» **Textauszug**
# taz.de -- Kommentar zum Holocaust-Mahnmal: Wie aus Pissen Politik wird
       
       > Wer jetzt angesichts der Pinkler vom Holocaust-Mahnmal von Schändung
       > redet, hat den Sinn dieses wohl wichtigsten deutschen Erinnerungsortes
       > nicht kapiert.
       
 (IMG) Bild: Vorbildliche Mahnmal-Besucher.
       
       Ein Mann pinkelt in aller Öffentlichkeit gegen eine Wand. Das kommt in
       Berlin andauernd vor – leider, muss man sagen –, und es sind nicht nur
       Betrunkene, die sich „erleichtern“. Ein politischer Akt ist das freilich
       nicht, sondern entweder eine Zeichen für fehlende öffentliche Toiletten
       oder für ein mangelhaftes Maß an Zivilisiertheit. Berlin eben.

» **Datenblock**
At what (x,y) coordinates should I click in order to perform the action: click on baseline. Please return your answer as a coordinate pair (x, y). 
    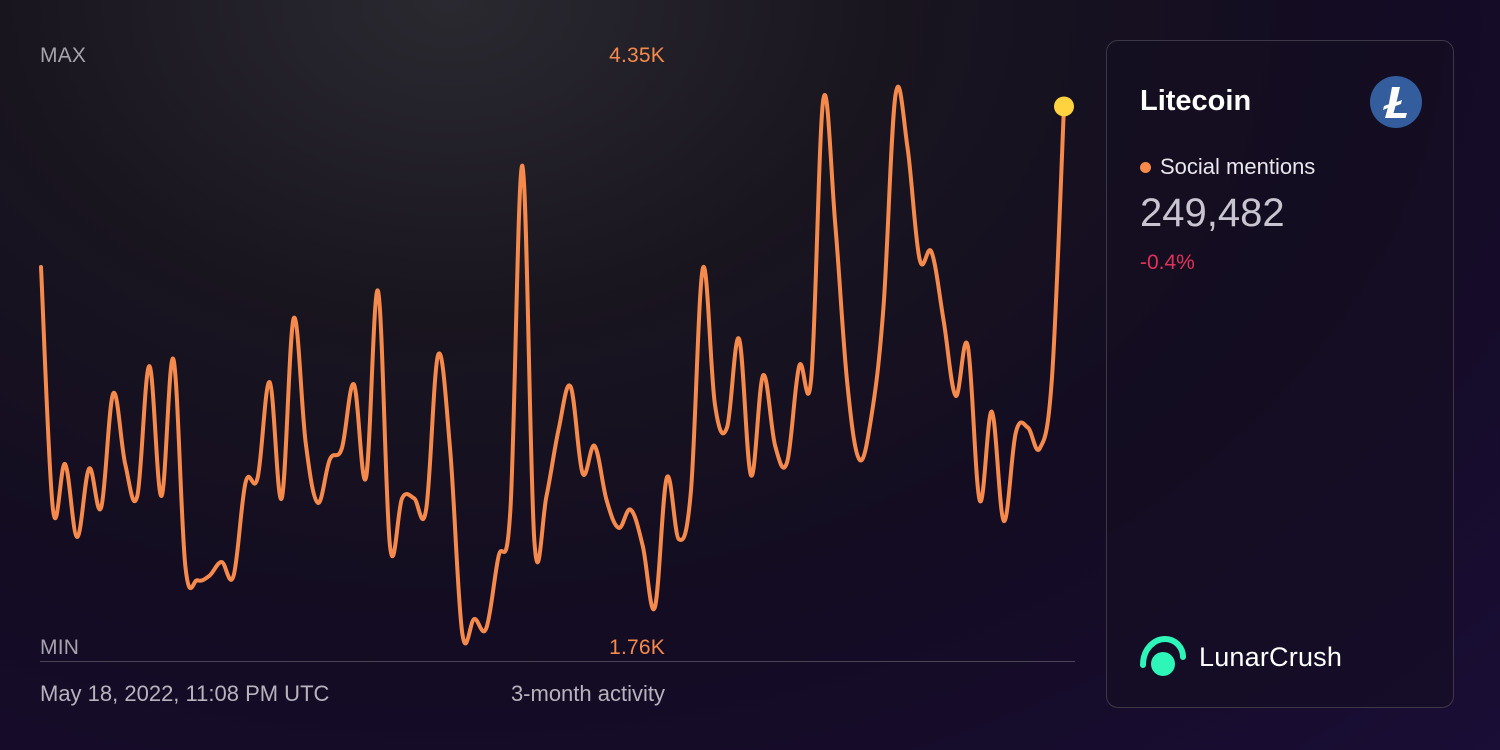
    Looking at the image, I should click on (558, 662).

» **Aufgabe**
Gib den Textauszug zum Holocaust-Mahnmal beginnend bei „# taz.de -- Kommentar“ und endend bei „Bild: Vorbildliche Mahnmal-Besucher.“ erneut aus und tausche dabei „Pinkler“ gegen „Wildpinkler“.

» **Ausgabe**
# taz.de -- Kommentar zum Holocaust-Mahnmal: Wie aus Pissen Politik wird
       
       > Wer jetzt angesichts der Wildpinkler vom Holocaust-Mahnmal von Schändung
       > redet, hat den Sinn dieses wohl wichtigsten deutschen Erinnerungsortes
       > nicht kapiert.
       
 (IMG) Bild: Vorbildliche Mahnmal-Besucher.